On Fri, 20 Feb 2009, Shawn Walker wrote:
Sheesh, how slow is the link?
Not everybody has a fast link.

Yes, but there is slow and there is slow; just as there is fast and there is fast.

Algorithms which may be suitable for 300 bps are dreadful for 2G wireless (EDGE or 1x). Algorithms which may be suitable for 2G wireless are less good for 3G (UMTS or EV-DO).

I have found that people spend time worrying about bandwidth issues that are ultimately unimportant, and end up blundering into the hell of excessive RTTs.

When you talk about fetching 25 UIDs at a time, that is a clue to me that you are about to blunder into RTT hell. That's a suitable number for a bandwidth of 1200 bps. Now, you may be in a time machine that took you back 20 years; but otherwise you are almost certainly have much faster bandwidth.

RTTs are deadly. Just watch how long it takes Alpine to gobble a large attachment -- it's due to the RTTs introduced by breaking up a big download into smaller chunks to allow the user to stop the download. Mind you; the Alpine guys had a clue of what a good chunk size would be; yet if you have any kind of broadband it is almost always better to set "Prevent Partial Fetching".

I'm not sure why I didn't think of using message numbers instead of UIDs. Duh! I'll be using that.

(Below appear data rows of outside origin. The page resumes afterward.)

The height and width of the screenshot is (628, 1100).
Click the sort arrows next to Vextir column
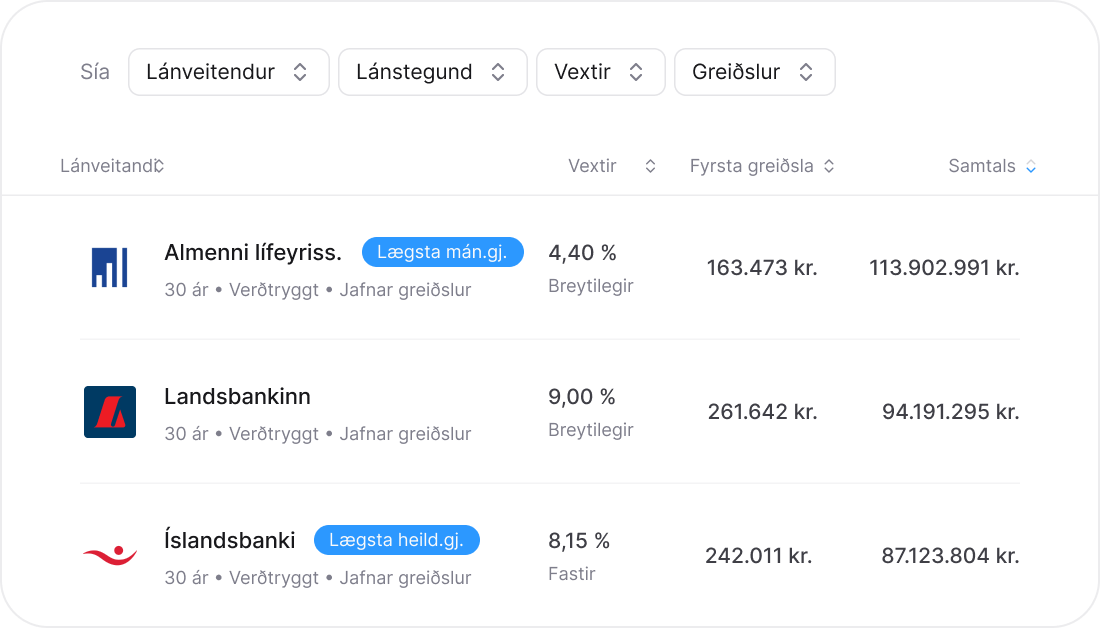coord(650,167)
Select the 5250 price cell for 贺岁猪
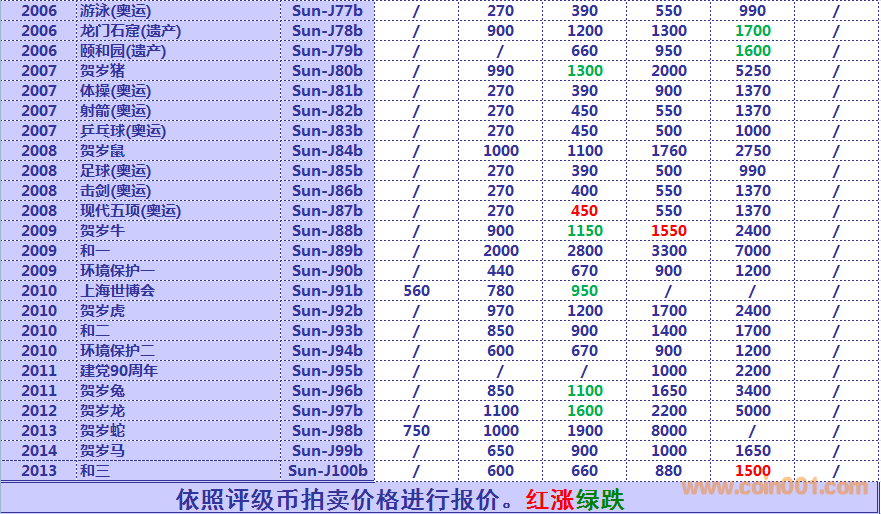The image size is (881, 514). tap(752, 71)
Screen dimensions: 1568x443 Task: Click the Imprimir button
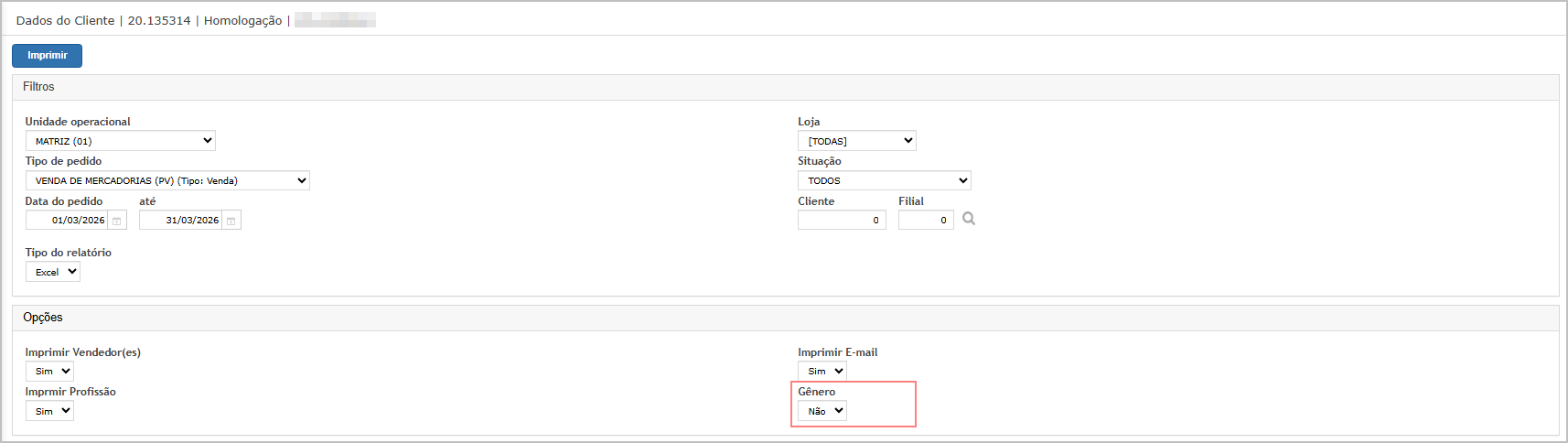coord(47,56)
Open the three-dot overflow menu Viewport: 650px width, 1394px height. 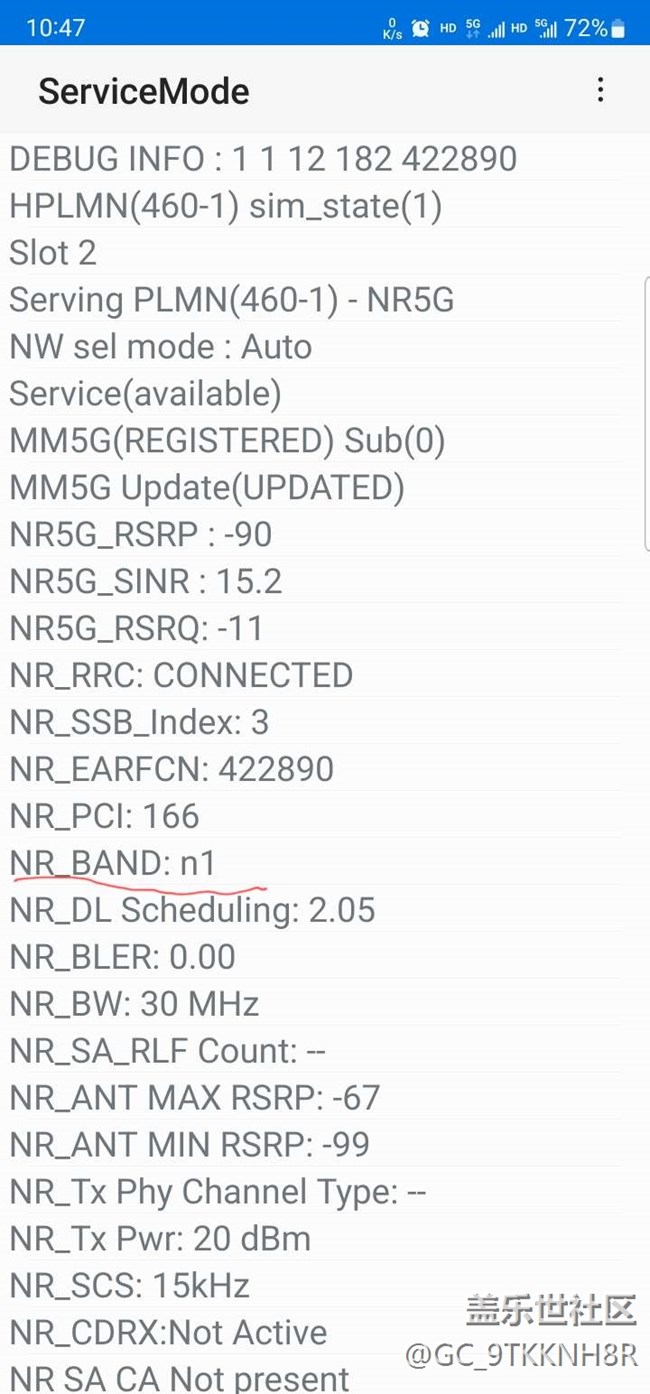tap(600, 90)
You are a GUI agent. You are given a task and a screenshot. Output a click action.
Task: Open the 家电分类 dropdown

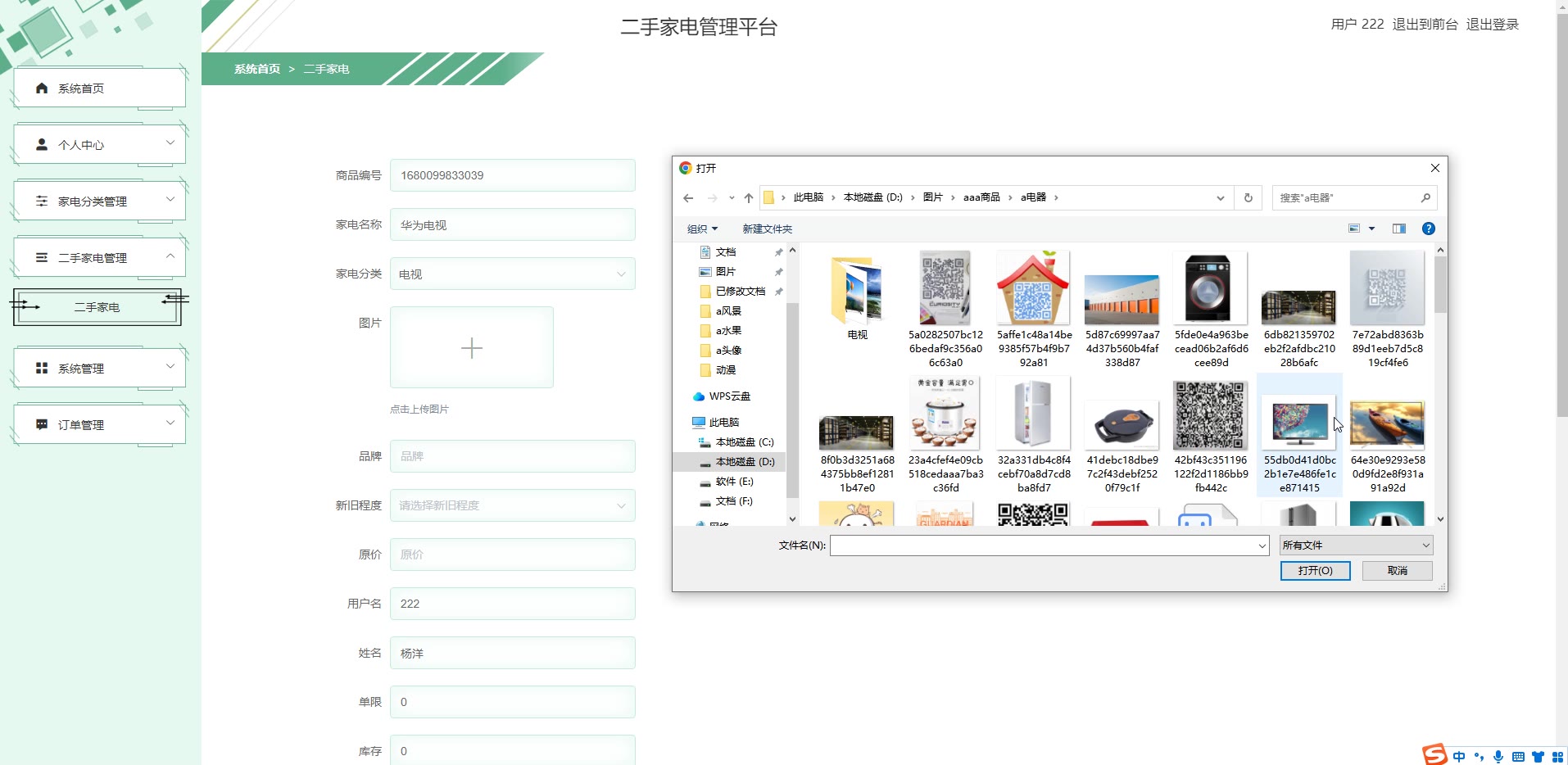click(512, 274)
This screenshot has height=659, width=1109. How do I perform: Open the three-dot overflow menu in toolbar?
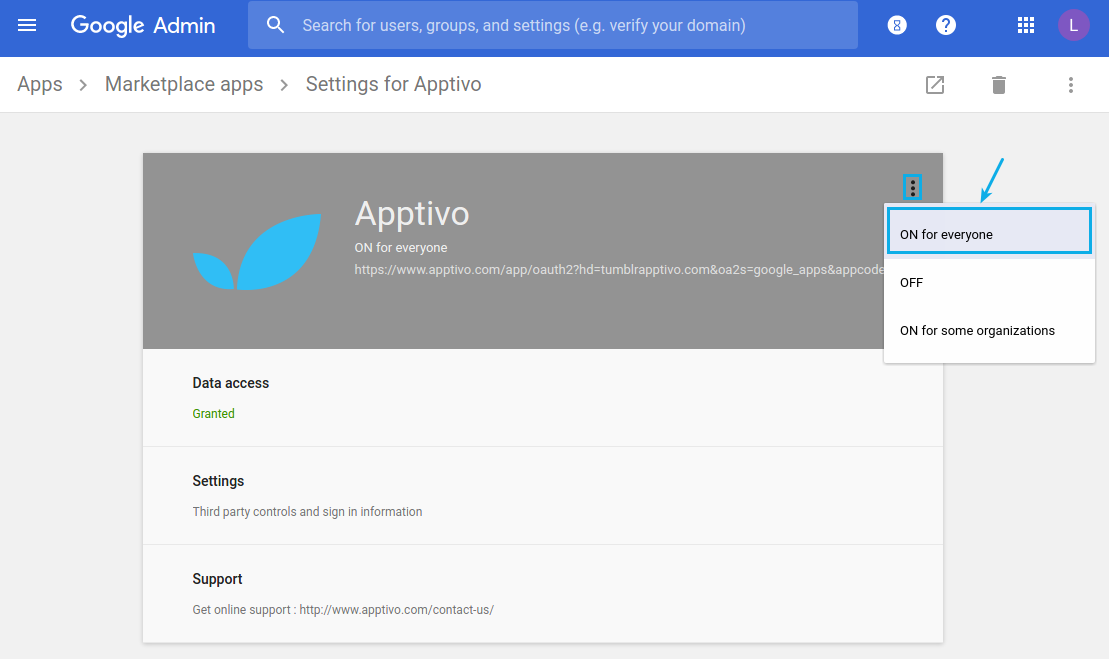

A lot of people fail to understand the important properties of message sequence numbers, including those who advocate a "simplified" version of IMAP that abolishes sequence numbers (while meanwhile adding all sorts of new fluff...witness all the silly new IMAP extensions defined in recent RFCs).

It's the perception that to the end user that the product is downloading the messages instead of having the user think the application isn't doing anything for several minutes. I'll be playing around what the number would be for getting the uids in a batch.

You need to do SUBSTANTIAL testing. Almost certainly you will want your program to be adaptive rather than wiring in numbers that you picked out of a hat.

First, and foremost, keep firmly in mind that a single download is ALWAYS faster than multiple partial downloads. ALWAYS do the single download if there is any way you can get it past the user.

If the need is to make the user think that the application has not "frozen up", consider doing the download in background.

Now, given that we have some cases where you MUST break up the download, here's what you should do:

Start with defining the bandwidths that you can reasonably expect to encounter. For most purposes, something like 32 kbps is probably the worst case.

Also, you ought to put a high cost on RTTs; at least 1/4 second but I recommend closer to 1/2 second.

Oh yeah, also beware the occasional RTT From Hell when your TCP session goes into retransmission; this will really bite you in the ass in any kind of radio (Wi-Fi, mobile phone, etc.). We're talking 2-digit second delays here.

Suppose you have 1000 UIDs to fetch. On our 32 kbps link, that will take about 2 seconds as a single download. Now, if we do it 25 at a time, we now find ourselves undergoing a task that may take 42 seconds! Perhaps it is better to do 500 at a time.

Now consider the best case. We'll exclude wired broadband on the grounds that we assume that we will always do single download in that case.

Wi-Fi and mobile phones (especially 3G) are much faster than 32 kbps, yet they still occasionally get the RTT From Hell.

Your calculations become quite different now. There really is no single value or rule that works in both the dialup and the Wi-Fi/mobile phone cases. You have to have multiple tuning for both.

This isn't quite rocket science, but it's not seat-of-the-pants either. I have seen entirely too many clients killed by RTTs from badly chosen download strategies, only to hear the developer blame IMAP instead of his poor use of IMAP.

-- Mark --

http://panda.com/mrc
Democracy is two wolves and a sheep deciding what to eat for lunch.
Liberty is a well-armed sheep contesting the vote.